C’è stato un momento in cui qualcuno ha demonizzato questa categoria interpretativa per la ragione che essa sembrava suggerire o confermare una sorta di determinismo sociale, cui pareva si volesse inchiodare la società meridionale. Tuttavia, la realtà è più forte delle diatribe tra sociologi e storici. La classe dirigente democristiana, poi comunista, poi forzitaliota, poi PD o non ha voluto o non ha potuto spezzare quella cultura; alla fine, ne è rimasta subalterna.

Le Regioni Puglia, Campania, Basilicata, Calabria, Sicilia sono state a turno governate negli ultimi vent’anni dalla destra e dalla sinistra: ciascuna forza ha promesso il riscatto e lo sviluppo. Seconda la retorica meridionalistico-lamentosa e auto commiserante, il Sud sarebbe stato lasciato solo. In realtà, sono arrivati dall’Europa e da Roma miliardi di Euro, sia nel settore produttivo privato sia, soprattutto, nel settore pubblico e negli Enti locali. Il Comune di Catania è stato salvato dalla bancarotta dallo Stato. Molti soldi non sono stati spesi per pigrizia e inefficienza; molti hanno preso la strada dei canali clientelari.

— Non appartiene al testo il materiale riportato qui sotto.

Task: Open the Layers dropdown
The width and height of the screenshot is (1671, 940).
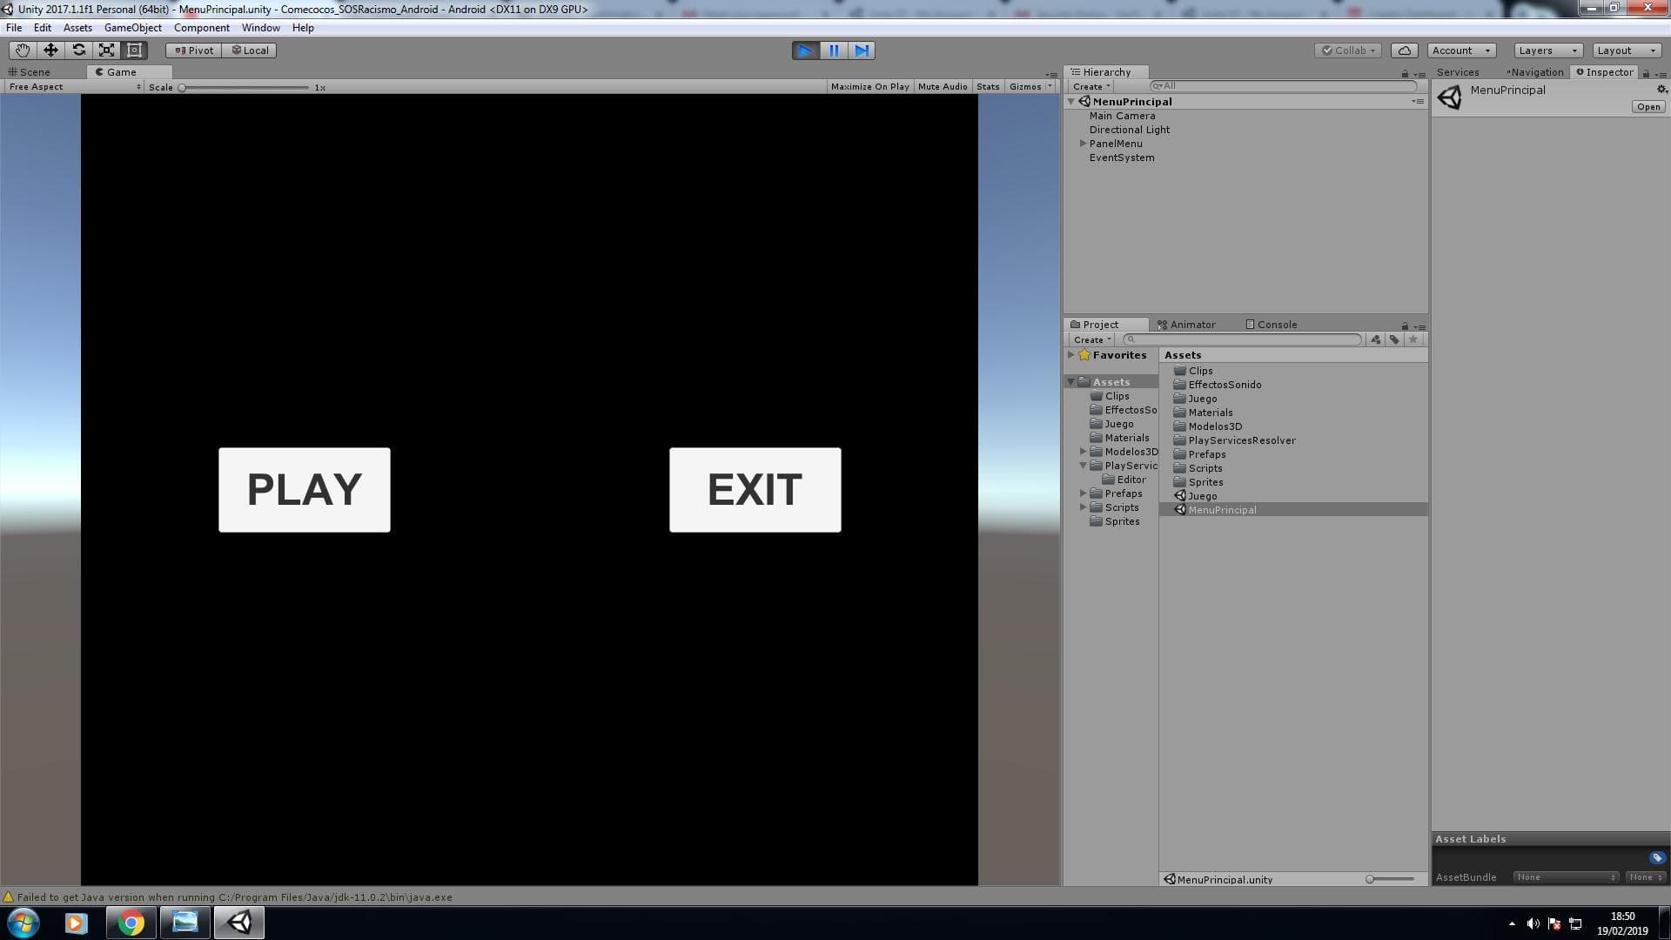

Fare politica al Sud ed essere eletti è un investimento e un mestiere, non solo per gli altissimi stipendi di cui godono gli eletti locali e regionali, ma soprattutto perché pone l’eletto al punto di intercettazione del fiume di risorse che fluiscono verso il Sud. Che questa gestione dei soldi pubblici abbandoni al sottosviluppo e alla disoccupazione i giovani serve soltanto per poi utilizzarli come scudi umani nella battaglia/ricatto per avere altri finanziamenti.

La proposta del reddito di cittadinanza del M5S è la continuazione della Cassa del Mezzogiorno con altri mezzi. All’epoca ci si illuse di costruire cattedrali industriali, attorno alle quali ci si attendeva sarebbero cresciute comunità di sviluppo. Le cattedrali sono rimaste, ma attorno è rimasto il deserto. Ora, si è passati all’idea dello stipendio personale per disoccupati. Più semplice ed elegante da amministrare dei pacchi di pasta laurini o della scarpa destra cui abbinare quella sinistra dopo il voto.

Perché il PD è stato sotterrato al Sud?  Perché la sua classe dirigente non si è discostata di molto dai comportamenti di quella che aveva promesso di sostituire. Se D’Alema, in tempi non lontani, aveva denunciato il contropotere locale dei cacicchi, Renzi aveva minacciato di usare il lanciafiamme. A quanto pare, o ha finito il combustibile o si è bruciato i piedi.

C’è speranza? Nella società meridionale sono emersi in questi anni movimenti di rinascita e di riscatto, che sono spesso apparsi in piazza contro la corruzione e la mafia. Alle domande di legalità e di sviluppo la sinistra locale non ha dato risposta. La sinistra deve decidere da che parte stare in questa battaglia: rispecchiare passivamente la società che c’è – la società dell’assistenzialismo parassitario, delle raccomandazioni, delle relazioni amicali – o proporsi con comportamenti che alludano ad una società della legalità e dello sviluppo. Il PD meridionale ha scelto la prima strada. O cambia o sparirà.